> _Required task_:
Update the records starting at the line that contains "Task: Open the" and ending after the line that contains "click(x=220, y=7)". Change "three-dot menu" to "options menu" and leave everything else as it is.

> _Input_:
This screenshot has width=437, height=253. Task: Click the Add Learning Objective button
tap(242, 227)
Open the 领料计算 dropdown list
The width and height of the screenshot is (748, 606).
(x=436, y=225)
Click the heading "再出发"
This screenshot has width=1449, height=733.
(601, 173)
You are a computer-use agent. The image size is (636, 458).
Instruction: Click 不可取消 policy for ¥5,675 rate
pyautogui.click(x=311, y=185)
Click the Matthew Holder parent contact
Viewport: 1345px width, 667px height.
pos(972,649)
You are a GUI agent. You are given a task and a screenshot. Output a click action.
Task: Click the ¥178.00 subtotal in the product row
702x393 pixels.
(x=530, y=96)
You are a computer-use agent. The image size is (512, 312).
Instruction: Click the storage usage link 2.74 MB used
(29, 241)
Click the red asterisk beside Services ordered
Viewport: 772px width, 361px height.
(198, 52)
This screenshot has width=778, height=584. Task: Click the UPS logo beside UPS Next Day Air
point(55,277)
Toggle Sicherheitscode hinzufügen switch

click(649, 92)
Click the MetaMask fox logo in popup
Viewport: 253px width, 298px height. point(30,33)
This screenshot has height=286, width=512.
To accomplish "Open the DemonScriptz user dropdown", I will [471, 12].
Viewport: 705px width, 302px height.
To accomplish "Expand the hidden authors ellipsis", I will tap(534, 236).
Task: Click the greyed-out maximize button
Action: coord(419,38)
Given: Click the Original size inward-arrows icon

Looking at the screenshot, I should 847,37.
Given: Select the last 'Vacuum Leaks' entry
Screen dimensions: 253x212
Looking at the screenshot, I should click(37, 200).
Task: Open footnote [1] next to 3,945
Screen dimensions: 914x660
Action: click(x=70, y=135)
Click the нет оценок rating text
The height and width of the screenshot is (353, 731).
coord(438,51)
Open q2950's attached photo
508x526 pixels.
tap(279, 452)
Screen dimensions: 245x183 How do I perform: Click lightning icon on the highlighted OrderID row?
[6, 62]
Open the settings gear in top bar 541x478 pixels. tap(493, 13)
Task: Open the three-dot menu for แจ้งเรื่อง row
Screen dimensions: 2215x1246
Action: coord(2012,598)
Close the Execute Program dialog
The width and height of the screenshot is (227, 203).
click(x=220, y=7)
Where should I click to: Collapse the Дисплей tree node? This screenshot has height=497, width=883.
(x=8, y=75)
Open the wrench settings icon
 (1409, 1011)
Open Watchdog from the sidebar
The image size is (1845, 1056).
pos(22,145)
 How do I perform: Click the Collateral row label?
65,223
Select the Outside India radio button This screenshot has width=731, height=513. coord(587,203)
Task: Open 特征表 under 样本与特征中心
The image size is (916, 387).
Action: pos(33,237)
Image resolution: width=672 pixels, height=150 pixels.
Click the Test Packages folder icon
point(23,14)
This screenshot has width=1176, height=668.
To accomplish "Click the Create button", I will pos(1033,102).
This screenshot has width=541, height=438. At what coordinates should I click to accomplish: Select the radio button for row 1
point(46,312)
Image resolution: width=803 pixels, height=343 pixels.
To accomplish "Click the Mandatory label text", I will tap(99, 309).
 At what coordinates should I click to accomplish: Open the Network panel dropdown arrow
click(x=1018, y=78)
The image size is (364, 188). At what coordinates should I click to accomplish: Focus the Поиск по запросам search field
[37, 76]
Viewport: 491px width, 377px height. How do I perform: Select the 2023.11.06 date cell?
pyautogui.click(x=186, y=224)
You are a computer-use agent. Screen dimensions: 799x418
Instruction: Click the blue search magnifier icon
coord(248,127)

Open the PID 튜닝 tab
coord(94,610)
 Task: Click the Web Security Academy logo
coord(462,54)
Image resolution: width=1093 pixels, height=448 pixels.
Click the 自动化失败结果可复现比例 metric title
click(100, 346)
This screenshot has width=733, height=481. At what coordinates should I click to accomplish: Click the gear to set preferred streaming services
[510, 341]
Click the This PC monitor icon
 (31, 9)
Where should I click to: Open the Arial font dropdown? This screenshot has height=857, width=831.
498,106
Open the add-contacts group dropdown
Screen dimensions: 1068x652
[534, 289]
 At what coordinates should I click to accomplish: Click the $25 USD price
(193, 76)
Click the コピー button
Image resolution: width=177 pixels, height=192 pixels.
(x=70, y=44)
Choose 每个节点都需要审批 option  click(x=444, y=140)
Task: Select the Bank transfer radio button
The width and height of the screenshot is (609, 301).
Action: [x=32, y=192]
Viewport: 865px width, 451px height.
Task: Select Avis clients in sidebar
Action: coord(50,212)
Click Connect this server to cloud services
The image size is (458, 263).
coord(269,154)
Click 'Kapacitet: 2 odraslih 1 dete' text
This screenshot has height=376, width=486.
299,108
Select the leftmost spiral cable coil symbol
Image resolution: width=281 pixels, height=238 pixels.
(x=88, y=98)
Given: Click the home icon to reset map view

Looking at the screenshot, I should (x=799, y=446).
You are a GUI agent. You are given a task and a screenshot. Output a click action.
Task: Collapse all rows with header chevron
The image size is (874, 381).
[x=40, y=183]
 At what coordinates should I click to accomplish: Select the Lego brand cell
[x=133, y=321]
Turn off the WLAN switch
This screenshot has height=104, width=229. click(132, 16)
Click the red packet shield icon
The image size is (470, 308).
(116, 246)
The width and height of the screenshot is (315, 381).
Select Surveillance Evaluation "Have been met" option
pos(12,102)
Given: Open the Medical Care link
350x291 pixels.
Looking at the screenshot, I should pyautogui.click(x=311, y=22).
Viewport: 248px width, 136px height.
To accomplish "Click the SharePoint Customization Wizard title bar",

> _Answer to this exercise_:
Task: Open the options menu for แจ้งเรื่อง row
Screen dimensions: 2215x1246
Action: coord(2012,598)
Close the Execute Program dialog
The width and height of the screenshot is (227, 203).
click(x=220, y=7)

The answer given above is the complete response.